WORK TO BE COMPLETED –
Return the count of lines in the following records that include "swatch", and nothing more.

Segment Open

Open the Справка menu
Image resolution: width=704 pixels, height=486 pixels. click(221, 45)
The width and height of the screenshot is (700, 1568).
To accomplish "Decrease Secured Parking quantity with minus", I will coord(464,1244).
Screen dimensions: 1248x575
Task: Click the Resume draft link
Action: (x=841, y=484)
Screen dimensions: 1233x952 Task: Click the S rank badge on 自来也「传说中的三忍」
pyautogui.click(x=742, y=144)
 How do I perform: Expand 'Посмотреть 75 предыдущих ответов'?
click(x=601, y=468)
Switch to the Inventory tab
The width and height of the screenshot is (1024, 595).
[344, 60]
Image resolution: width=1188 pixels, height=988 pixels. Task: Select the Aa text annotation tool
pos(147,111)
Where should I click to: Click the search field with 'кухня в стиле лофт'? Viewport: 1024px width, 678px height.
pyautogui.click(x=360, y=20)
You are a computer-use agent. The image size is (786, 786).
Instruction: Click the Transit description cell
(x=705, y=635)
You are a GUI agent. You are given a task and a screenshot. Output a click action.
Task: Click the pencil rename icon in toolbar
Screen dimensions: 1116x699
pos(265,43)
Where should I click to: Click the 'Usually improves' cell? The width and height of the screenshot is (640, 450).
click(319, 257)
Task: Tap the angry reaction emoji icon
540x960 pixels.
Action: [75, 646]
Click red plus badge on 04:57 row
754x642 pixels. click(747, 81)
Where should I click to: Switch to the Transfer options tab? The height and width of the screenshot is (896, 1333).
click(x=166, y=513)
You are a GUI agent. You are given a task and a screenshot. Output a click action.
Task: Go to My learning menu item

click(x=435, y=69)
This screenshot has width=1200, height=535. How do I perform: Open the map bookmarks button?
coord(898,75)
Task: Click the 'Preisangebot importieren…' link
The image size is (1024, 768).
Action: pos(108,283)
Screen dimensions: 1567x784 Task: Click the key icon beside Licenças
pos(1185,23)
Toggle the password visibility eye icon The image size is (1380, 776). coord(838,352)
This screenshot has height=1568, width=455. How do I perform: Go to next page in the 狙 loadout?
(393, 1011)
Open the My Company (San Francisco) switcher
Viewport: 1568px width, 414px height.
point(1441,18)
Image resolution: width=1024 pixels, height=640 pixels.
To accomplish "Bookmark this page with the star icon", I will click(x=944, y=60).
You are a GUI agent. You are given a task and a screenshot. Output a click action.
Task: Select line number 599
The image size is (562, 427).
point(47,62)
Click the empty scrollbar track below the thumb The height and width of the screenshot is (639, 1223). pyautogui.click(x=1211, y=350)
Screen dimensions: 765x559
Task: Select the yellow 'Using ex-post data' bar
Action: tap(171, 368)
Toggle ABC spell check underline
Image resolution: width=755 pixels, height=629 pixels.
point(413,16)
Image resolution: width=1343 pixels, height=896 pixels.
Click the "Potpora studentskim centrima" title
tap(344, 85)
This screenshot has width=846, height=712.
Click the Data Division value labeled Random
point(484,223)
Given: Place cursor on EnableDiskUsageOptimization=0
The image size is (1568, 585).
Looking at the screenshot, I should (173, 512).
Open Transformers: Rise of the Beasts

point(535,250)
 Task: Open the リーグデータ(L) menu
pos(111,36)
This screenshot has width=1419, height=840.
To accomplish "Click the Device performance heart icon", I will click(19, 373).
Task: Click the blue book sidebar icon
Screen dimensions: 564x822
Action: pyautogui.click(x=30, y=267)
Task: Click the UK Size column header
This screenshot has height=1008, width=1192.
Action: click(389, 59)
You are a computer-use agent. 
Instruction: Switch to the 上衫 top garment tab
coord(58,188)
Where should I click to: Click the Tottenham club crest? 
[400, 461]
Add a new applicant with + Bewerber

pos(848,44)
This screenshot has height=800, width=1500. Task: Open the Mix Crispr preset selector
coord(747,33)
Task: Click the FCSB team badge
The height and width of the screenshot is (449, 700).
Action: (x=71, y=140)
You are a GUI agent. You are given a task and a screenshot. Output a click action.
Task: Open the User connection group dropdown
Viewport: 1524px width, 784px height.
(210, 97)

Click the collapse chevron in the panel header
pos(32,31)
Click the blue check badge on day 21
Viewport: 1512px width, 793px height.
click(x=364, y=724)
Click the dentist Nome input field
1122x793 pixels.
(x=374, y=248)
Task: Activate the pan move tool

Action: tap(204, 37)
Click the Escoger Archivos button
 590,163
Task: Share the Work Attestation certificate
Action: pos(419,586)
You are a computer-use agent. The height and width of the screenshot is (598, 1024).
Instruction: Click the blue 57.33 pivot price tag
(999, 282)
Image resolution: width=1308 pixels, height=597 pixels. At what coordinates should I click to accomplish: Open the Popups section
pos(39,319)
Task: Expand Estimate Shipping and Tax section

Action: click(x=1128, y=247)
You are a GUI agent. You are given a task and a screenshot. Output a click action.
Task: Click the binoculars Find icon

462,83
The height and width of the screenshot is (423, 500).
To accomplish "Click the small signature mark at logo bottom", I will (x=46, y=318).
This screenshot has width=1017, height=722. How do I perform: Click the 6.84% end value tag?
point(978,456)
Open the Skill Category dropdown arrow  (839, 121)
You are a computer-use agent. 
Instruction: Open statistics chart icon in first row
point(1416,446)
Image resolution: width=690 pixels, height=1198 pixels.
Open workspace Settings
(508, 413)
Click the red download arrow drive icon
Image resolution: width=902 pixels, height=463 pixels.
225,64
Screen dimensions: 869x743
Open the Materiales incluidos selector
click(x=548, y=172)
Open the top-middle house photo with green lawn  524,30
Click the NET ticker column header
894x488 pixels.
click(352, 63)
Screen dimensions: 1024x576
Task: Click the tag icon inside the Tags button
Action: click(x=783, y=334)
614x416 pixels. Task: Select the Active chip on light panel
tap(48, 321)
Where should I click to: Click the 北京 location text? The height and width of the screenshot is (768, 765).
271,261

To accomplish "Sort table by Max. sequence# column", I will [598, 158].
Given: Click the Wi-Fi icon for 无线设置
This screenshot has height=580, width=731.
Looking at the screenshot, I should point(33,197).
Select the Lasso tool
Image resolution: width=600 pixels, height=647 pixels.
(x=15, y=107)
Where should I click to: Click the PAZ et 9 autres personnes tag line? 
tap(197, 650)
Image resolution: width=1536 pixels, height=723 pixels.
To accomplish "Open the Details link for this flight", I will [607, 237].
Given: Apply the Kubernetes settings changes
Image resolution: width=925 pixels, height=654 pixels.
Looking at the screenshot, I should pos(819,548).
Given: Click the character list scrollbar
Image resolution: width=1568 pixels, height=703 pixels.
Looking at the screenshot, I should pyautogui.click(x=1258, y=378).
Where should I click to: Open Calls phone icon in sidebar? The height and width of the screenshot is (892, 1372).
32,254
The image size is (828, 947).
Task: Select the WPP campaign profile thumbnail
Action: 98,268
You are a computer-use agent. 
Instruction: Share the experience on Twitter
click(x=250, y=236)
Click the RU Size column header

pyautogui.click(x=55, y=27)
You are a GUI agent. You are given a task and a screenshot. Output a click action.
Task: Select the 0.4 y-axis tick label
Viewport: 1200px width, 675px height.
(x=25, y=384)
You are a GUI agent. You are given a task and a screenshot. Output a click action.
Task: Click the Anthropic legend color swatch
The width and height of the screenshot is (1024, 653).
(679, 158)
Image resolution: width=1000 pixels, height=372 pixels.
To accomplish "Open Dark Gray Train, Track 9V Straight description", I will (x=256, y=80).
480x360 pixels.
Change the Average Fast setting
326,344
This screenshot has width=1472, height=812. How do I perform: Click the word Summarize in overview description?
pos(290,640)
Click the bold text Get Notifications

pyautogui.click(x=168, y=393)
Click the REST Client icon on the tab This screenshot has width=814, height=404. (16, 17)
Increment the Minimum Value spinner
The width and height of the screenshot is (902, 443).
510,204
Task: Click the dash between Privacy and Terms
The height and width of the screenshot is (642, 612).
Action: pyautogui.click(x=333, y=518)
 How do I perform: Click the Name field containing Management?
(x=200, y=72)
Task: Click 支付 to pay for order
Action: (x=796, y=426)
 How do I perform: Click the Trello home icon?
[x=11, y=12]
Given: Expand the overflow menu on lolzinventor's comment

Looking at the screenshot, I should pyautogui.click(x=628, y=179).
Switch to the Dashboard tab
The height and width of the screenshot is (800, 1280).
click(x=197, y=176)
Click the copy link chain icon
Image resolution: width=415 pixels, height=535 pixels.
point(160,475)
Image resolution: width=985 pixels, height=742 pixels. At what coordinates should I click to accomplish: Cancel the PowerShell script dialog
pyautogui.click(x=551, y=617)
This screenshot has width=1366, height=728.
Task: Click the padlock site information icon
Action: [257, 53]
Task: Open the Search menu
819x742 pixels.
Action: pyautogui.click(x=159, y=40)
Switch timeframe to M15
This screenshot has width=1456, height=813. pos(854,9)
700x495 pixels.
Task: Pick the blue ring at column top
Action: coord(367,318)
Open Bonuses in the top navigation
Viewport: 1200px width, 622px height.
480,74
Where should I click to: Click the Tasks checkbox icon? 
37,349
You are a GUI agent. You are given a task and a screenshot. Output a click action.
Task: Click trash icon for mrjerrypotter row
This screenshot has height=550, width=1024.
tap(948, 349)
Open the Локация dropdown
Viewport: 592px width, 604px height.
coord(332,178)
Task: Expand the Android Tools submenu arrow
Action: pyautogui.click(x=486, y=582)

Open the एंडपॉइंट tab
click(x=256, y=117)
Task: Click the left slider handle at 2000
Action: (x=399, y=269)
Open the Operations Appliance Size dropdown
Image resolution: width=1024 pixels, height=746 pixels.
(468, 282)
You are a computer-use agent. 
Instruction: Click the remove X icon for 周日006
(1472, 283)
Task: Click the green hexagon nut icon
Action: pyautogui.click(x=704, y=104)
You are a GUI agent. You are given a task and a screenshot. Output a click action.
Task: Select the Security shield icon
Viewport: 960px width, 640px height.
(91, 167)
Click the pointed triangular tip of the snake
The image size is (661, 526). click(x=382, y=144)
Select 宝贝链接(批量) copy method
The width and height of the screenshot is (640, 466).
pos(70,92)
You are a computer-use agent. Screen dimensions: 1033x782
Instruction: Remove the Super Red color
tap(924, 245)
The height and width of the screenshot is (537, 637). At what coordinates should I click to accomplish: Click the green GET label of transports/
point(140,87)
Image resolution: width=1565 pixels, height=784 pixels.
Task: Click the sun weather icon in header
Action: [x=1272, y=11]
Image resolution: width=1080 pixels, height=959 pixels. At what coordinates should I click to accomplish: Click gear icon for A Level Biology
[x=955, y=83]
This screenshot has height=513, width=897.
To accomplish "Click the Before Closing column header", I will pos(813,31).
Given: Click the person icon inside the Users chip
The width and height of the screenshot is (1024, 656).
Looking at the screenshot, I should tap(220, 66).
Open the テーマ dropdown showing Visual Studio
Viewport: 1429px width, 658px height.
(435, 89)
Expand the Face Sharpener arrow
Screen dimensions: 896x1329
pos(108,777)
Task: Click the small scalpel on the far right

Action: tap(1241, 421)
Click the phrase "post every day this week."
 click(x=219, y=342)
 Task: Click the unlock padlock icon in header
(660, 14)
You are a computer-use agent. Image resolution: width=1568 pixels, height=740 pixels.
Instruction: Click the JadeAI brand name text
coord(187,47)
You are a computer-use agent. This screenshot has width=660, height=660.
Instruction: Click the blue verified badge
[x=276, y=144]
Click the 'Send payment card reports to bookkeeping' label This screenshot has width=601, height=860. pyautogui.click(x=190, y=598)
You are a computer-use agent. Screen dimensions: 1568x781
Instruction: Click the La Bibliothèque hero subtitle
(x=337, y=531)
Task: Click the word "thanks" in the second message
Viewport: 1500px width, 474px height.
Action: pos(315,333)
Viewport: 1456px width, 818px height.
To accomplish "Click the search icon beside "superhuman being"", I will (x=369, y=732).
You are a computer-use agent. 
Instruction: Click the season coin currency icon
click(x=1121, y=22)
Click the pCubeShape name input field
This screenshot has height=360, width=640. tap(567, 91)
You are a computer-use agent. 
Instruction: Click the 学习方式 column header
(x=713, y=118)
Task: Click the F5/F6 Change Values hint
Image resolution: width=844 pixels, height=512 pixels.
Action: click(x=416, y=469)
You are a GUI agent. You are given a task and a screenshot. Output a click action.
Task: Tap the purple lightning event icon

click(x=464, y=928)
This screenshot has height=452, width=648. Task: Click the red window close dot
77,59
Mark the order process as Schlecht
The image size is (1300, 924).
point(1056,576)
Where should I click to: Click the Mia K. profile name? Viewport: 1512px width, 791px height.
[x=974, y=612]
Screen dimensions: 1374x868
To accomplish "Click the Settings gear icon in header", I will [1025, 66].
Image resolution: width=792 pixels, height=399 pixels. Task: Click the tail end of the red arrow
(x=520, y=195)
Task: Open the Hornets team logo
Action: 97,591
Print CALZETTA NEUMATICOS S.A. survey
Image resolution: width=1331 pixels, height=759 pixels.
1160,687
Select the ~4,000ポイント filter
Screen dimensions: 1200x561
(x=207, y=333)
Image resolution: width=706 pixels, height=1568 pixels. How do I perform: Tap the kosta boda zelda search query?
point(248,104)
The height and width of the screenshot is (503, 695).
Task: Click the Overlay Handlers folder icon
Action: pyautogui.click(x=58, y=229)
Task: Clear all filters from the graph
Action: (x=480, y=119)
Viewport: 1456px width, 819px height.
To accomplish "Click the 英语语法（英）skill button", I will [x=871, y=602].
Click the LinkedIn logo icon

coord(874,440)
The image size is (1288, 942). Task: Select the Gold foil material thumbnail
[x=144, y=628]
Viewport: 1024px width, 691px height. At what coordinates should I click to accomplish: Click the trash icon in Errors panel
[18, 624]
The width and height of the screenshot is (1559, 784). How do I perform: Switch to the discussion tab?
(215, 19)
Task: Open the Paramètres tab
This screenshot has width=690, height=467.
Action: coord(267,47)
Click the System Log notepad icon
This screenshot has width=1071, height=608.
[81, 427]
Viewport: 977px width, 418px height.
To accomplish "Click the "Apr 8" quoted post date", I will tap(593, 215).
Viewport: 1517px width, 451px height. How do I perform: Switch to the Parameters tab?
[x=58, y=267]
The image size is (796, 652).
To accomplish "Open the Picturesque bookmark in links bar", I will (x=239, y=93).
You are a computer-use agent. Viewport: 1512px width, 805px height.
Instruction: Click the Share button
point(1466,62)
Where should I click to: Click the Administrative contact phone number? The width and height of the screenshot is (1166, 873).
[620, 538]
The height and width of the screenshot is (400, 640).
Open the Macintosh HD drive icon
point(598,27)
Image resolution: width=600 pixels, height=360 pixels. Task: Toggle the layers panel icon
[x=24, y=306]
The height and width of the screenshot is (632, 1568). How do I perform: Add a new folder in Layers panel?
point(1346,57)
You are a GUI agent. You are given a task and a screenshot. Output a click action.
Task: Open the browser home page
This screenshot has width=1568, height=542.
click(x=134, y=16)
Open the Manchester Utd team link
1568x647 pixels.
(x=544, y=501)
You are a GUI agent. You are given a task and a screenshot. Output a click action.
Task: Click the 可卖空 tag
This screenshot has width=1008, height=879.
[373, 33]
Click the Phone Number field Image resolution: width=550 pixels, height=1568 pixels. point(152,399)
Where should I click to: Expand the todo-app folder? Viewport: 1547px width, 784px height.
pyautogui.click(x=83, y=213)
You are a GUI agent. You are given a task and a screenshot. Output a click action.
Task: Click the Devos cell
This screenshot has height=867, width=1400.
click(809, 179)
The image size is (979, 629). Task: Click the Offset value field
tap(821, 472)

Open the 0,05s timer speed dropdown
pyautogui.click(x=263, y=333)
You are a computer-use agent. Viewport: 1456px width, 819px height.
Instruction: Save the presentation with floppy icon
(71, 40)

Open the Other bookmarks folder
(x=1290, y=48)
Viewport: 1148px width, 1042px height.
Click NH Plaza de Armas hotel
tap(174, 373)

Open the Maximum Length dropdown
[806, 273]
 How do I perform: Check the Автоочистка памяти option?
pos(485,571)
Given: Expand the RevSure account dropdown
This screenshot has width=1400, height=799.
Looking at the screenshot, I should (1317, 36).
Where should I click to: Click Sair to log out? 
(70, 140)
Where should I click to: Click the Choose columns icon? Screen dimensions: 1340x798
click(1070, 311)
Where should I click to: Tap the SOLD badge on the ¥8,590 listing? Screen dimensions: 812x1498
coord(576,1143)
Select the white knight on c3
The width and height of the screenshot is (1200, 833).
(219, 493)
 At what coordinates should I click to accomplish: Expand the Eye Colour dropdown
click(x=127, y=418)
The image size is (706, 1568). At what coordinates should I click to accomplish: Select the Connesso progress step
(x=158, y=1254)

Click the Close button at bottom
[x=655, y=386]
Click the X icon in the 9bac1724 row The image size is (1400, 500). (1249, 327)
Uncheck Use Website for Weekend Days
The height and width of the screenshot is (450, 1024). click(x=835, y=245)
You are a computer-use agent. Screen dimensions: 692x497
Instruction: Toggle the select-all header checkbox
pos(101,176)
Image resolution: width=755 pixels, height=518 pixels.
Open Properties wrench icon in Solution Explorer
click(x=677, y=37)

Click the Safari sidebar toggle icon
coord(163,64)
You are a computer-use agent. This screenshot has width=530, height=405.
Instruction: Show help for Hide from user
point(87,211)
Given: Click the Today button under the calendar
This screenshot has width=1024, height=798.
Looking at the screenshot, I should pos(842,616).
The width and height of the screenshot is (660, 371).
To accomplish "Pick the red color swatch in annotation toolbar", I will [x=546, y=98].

Segment Closed

ANSWER BOX –
2